Tuesday, December 7, 2010

Behavioral Law and Economics Symposium

Truth on the Market, a law and economics blog, is hosting a symposium called "Free to Choose? A Symposium on Behavioral Law and Economics." Contributors to the symposium include Richard Epstein, Claire Hill, David Friedman, Larry Ribstein, Henry Manne, Geoffrey Manne, and several other notable scholars. The contributions are thought-provoking and quite useful for anyone interested in the subject. You can read all of them here.

Several of the contributors have noted, quite rightly, that behavior law and economics so far lacks a sufficient theoretical basis for displacing conventional approaches to law and economics. This is a point Richard Posner noted in a 1998 article in the Stanford Law Review ("Rational Choice, Behavioral Economics, and the Law"). However, I think such complaints miss the point of behavioral law and economic studies, which is not so much to displace conventional theories and assumptions of rationality but to enrich and improve them.
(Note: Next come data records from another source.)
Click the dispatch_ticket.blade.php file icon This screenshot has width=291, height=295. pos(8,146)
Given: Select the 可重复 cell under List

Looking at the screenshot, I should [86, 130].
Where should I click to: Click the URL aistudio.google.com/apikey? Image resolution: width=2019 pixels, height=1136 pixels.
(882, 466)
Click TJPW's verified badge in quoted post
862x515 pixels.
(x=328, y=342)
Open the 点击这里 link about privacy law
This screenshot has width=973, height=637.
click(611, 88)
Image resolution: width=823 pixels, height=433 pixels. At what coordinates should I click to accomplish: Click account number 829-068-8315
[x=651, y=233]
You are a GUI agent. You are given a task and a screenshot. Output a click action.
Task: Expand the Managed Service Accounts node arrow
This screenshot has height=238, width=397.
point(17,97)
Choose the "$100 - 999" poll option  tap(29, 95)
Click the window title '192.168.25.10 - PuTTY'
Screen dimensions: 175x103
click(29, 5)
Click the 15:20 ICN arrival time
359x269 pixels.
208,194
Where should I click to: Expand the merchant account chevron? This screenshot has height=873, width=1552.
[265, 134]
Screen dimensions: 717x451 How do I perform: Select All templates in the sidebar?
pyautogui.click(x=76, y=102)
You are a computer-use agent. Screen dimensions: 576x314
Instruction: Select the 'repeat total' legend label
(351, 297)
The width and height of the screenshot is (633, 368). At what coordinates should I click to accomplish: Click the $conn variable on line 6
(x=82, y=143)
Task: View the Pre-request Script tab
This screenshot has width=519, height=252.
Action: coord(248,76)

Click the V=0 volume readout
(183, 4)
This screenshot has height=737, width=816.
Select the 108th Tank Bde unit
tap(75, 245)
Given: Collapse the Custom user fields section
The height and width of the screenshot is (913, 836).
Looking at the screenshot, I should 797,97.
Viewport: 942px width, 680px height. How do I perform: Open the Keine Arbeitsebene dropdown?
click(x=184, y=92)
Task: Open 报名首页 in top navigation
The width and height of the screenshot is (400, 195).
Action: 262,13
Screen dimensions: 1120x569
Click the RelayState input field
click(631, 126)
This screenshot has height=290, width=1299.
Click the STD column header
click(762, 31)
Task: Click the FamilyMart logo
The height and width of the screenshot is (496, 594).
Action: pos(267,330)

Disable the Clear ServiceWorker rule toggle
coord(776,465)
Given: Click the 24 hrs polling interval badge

As Cass Sunstein (currently head of the Office of Information and Regulatory Affairs in the President's Office of Management and Budget) observed in a 1999 article in the American Law & Economics Review ("Behavioral Law and Economics: A Progress Report"):
[I]t is unproductive to see a general struggle between economic analysis of law and behavioral law and economics. The question is what kinds of assumptions produce good predictions about the effects of law, and this will vary with context. Sometimes the simple assumptions of conventional analysis will work entirely well; sometimes it is necessary to introduce complications by, for example, saying a bit more about what is counted in the utility function (such as a desire to be treated fairly, and willingness to punish those who act unfairly), or incorporating bounded rationality.
Sunstein's reference to "bounded rationality" is a useful reminder that the challenge to the conventional rational actor model is not a new one. The Nobel laureate Herbert Simon coined that phrase back in the 1950s. Since then, progress has been made, particularly by the likes of Daniel Kahnemann, Amos Tversky, Richard Thaler, and Sunstein himself, in defining and assessing various ways in which individuals regularly and often predictably deviate from the standard rationality assumption in decision making. But their work may be less of a threat to conventional economic theories than is often supposed. No one is arguing, for instance, that incentives (including prices) do not matter.